_Stored items_.
..........

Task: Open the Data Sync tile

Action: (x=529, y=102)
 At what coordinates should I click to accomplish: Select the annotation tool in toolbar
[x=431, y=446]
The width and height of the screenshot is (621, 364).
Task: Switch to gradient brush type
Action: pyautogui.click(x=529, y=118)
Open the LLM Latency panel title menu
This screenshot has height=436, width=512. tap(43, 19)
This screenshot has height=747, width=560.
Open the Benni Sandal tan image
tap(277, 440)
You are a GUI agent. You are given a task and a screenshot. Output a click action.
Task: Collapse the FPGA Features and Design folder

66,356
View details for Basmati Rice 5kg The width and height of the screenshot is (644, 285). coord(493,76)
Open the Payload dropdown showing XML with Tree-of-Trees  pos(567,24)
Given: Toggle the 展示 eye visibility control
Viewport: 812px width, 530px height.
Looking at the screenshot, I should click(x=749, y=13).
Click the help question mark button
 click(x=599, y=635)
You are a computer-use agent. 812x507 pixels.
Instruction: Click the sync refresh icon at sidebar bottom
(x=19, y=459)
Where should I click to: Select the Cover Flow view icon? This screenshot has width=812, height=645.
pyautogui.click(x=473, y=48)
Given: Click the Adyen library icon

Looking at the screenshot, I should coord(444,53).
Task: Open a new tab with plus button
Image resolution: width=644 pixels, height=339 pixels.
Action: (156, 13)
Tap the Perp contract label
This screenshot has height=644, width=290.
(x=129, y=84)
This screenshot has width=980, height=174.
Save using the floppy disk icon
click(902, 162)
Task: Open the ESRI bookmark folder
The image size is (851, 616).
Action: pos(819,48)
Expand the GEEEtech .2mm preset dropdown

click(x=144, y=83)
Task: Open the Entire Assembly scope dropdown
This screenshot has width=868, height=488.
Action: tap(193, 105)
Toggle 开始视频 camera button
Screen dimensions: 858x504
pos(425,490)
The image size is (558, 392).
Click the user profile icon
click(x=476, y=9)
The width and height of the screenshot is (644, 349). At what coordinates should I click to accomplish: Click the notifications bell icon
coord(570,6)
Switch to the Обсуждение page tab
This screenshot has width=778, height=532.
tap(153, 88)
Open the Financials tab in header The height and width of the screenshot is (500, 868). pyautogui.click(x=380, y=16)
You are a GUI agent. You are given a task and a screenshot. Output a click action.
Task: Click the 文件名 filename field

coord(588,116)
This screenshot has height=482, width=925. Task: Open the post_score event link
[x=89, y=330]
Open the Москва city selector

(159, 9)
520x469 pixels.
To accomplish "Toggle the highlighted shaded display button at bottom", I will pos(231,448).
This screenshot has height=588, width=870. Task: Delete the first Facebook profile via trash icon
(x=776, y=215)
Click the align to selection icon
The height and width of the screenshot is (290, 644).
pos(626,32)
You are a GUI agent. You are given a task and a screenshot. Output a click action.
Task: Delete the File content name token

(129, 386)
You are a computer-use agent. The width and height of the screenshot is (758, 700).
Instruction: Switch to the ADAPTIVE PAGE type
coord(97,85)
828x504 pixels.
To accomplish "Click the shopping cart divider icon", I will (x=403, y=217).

..........

_Work item_. Every line above from the line with "Task: Open the ESRI bookmark folder" to the line with "828x504 pixels." is wanted, ends included; write them out exactly and add no other line.

_Result_.
Task: Open the ESRI bookmark folder
The image size is (851, 616).
Action: pos(819,48)
Expand the GEEEtech .2mm preset dropdown

click(x=144, y=83)
Task: Open the Entire Assembly scope dropdown
This screenshot has width=868, height=488.
Action: tap(193, 105)
Toggle 开始视频 camera button
Screen dimensions: 858x504
pos(425,490)
The image size is (558, 392).
Click the user profile icon
click(x=476, y=9)
The width and height of the screenshot is (644, 349). At what coordinates should I click to accomplish: Click the notifications bell icon
coord(570,6)
Switch to the Обсуждение page tab
This screenshot has width=778, height=532.
tap(153, 88)
Open the Financials tab in header The height and width of the screenshot is (500, 868). pyautogui.click(x=380, y=16)
You are a GUI agent. You are given a task and a screenshot. Output a click action.
Task: Click the 文件名 filename field

coord(588,116)
This screenshot has height=482, width=925. Task: Open the post_score event link
[x=89, y=330]
Open the Москва city selector

(159, 9)
520x469 pixels.
To accomplish "Toggle the highlighted shaded display button at bottom", I will pos(231,448).
This screenshot has height=588, width=870. Task: Delete the first Facebook profile via trash icon
(x=776, y=215)
Click the align to selection icon
The height and width of the screenshot is (290, 644).
pos(626,32)
You are a GUI agent. You are given a task and a screenshot. Output a click action.
Task: Delete the File content name token

(129, 386)
You are a computer-use agent. The width and height of the screenshot is (758, 700).
Instruction: Switch to the ADAPTIVE PAGE type
coord(97,85)
828x504 pixels.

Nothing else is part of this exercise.